WORK TO COMPLETE. Take the records below and print them verbatim up to and including the line that carries "Viewport: 945px width, 1036px height.".

---------- EXERCISE INPUT ----------

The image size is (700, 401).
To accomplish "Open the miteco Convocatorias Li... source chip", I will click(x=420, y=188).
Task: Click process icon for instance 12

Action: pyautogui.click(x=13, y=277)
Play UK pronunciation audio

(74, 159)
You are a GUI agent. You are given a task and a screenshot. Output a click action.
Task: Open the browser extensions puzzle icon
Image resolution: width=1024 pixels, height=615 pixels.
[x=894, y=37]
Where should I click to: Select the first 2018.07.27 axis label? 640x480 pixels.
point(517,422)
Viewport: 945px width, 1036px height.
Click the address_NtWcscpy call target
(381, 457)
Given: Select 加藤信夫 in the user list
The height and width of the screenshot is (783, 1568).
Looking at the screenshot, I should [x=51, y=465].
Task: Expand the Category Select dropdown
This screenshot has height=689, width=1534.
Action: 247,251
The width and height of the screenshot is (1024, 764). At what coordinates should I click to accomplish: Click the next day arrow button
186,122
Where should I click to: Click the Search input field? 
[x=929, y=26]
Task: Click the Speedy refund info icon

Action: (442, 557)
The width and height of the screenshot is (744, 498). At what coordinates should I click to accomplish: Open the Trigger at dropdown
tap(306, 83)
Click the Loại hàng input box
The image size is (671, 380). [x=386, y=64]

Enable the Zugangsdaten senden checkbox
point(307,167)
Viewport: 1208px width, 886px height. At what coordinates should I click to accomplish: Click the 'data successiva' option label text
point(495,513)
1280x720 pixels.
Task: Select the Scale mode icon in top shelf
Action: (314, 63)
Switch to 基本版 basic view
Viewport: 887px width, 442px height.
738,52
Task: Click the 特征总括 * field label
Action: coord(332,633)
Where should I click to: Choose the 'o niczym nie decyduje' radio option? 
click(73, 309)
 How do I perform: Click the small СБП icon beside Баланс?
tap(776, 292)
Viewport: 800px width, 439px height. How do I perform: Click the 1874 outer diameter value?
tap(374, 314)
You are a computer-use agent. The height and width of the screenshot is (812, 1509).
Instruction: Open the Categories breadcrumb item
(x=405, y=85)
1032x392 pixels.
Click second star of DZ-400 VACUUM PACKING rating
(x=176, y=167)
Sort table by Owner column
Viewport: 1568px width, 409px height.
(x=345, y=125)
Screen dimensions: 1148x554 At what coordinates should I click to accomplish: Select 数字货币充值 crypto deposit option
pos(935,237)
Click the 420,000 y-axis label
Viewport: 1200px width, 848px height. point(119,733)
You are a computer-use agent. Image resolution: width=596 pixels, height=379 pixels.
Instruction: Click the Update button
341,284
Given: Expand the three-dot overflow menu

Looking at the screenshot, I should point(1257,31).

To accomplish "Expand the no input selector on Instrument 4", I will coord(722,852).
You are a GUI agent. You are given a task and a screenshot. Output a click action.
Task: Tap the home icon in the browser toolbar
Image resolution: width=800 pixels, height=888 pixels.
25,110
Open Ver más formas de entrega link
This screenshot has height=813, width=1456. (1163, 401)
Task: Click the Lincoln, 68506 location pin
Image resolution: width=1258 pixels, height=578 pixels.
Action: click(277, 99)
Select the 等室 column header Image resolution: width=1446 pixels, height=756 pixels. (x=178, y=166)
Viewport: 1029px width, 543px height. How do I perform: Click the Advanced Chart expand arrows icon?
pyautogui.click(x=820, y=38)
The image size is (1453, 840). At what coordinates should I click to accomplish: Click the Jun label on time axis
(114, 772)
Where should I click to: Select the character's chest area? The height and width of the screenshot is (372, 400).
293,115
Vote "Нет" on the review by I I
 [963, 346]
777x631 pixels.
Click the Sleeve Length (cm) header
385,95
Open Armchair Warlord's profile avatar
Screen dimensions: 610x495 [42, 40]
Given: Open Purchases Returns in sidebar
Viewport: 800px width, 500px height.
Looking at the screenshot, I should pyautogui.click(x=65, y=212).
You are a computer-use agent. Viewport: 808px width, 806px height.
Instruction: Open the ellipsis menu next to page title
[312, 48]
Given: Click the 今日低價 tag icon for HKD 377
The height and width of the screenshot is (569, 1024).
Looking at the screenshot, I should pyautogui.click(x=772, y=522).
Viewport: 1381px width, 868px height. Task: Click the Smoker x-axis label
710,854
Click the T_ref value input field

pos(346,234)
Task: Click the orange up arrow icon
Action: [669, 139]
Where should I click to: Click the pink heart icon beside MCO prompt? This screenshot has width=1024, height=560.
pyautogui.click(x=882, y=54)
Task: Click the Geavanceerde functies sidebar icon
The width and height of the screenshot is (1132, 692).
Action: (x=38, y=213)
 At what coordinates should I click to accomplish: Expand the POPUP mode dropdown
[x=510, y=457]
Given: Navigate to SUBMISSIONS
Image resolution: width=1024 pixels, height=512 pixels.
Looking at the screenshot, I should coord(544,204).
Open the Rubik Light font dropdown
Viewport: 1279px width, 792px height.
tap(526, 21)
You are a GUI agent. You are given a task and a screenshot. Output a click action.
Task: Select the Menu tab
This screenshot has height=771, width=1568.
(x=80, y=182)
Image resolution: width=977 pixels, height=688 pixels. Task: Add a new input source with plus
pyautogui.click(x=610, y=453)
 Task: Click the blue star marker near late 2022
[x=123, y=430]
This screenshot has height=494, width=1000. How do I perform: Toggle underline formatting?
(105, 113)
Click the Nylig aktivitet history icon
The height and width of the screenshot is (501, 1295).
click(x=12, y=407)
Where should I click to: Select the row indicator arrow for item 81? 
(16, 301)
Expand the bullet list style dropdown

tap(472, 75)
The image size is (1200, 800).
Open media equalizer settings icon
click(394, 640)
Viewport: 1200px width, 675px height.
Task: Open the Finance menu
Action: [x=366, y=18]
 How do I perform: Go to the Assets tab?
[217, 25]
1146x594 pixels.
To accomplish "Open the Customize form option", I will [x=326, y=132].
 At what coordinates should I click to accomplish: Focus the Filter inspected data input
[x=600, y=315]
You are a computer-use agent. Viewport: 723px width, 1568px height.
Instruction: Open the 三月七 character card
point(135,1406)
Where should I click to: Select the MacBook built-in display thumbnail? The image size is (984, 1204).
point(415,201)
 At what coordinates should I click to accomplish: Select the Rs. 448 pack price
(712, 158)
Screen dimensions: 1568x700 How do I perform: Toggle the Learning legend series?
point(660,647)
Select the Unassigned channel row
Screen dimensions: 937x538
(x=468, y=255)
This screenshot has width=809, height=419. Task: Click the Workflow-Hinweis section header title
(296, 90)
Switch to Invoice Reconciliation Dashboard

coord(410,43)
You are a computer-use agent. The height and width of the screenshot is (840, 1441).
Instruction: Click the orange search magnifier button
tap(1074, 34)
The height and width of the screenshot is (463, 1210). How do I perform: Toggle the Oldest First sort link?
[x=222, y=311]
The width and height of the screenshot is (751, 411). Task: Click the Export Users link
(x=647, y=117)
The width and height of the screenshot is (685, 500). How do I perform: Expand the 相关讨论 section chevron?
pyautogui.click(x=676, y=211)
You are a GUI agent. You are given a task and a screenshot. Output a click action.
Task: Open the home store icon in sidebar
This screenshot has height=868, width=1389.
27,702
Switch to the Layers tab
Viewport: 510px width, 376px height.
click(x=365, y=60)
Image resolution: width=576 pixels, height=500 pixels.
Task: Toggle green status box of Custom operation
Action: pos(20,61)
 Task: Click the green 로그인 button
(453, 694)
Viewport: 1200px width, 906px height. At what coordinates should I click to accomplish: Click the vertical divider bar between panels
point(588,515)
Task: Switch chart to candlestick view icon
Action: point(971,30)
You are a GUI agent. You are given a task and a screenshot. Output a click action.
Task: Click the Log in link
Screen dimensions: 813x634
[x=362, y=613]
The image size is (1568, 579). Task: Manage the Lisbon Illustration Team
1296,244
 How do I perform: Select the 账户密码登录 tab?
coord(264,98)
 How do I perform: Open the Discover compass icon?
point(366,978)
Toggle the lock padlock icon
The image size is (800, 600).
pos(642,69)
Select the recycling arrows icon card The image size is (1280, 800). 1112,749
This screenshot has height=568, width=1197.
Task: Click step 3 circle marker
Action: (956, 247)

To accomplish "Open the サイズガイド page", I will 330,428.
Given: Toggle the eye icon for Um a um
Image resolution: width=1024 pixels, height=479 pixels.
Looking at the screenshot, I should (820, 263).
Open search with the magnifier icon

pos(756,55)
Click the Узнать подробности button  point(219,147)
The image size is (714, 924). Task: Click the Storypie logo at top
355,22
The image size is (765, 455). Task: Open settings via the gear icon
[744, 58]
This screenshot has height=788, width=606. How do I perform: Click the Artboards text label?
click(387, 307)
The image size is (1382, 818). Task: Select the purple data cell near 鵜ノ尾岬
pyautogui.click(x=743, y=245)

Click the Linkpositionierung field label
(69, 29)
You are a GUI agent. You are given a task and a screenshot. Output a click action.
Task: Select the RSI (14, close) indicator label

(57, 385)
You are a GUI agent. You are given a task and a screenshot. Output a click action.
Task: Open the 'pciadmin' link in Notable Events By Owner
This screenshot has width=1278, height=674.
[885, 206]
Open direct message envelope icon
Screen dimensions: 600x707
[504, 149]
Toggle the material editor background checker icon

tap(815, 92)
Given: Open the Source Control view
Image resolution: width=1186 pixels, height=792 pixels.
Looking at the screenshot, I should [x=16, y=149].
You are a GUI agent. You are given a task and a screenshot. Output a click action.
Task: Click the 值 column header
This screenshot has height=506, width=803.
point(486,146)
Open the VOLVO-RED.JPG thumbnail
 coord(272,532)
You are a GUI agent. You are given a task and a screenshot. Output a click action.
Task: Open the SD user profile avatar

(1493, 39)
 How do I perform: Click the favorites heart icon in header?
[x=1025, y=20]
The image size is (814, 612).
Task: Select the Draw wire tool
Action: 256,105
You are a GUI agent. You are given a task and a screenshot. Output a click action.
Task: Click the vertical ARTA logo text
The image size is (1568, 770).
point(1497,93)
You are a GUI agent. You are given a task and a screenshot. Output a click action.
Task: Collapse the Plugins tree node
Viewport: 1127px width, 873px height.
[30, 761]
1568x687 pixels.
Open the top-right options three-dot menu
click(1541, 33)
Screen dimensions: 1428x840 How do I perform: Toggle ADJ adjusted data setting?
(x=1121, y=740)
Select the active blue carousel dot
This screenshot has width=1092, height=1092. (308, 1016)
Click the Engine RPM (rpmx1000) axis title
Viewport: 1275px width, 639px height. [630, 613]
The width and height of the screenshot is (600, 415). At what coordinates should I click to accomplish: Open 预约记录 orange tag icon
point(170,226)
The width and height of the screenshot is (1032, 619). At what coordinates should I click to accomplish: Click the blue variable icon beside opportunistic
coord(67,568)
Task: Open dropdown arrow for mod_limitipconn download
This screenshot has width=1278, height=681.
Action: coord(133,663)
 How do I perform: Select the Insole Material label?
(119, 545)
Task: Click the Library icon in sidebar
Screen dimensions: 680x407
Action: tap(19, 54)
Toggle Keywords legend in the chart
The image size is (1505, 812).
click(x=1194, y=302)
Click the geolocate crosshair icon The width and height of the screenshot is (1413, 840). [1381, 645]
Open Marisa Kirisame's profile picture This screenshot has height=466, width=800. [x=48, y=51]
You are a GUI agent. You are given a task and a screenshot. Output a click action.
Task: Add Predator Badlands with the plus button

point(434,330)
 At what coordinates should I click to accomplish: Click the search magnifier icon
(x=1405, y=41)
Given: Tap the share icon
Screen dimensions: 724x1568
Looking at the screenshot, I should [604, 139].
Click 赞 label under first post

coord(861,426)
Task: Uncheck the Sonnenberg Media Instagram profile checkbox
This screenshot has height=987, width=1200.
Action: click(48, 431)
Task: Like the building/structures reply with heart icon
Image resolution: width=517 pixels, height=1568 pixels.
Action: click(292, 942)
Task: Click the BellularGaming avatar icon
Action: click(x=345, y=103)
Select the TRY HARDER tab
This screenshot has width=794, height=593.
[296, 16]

----------

ANSWER BOX.
The image size is (700, 401).
To accomplish "Open the miteco Convocatorias Li... source chip", I will click(x=420, y=188).
Task: Click process icon for instance 12

Action: pyautogui.click(x=13, y=277)
Play UK pronunciation audio

(74, 159)
You are a GUI agent. You are given a task and a screenshot. Output a click action.
Task: Open the browser extensions puzzle icon
Image resolution: width=1024 pixels, height=615 pixels.
[x=894, y=37]
Where should I click to: Select the first 2018.07.27 axis label? 640x480 pixels.
point(517,422)
Viewport: 945px width, 1036px height.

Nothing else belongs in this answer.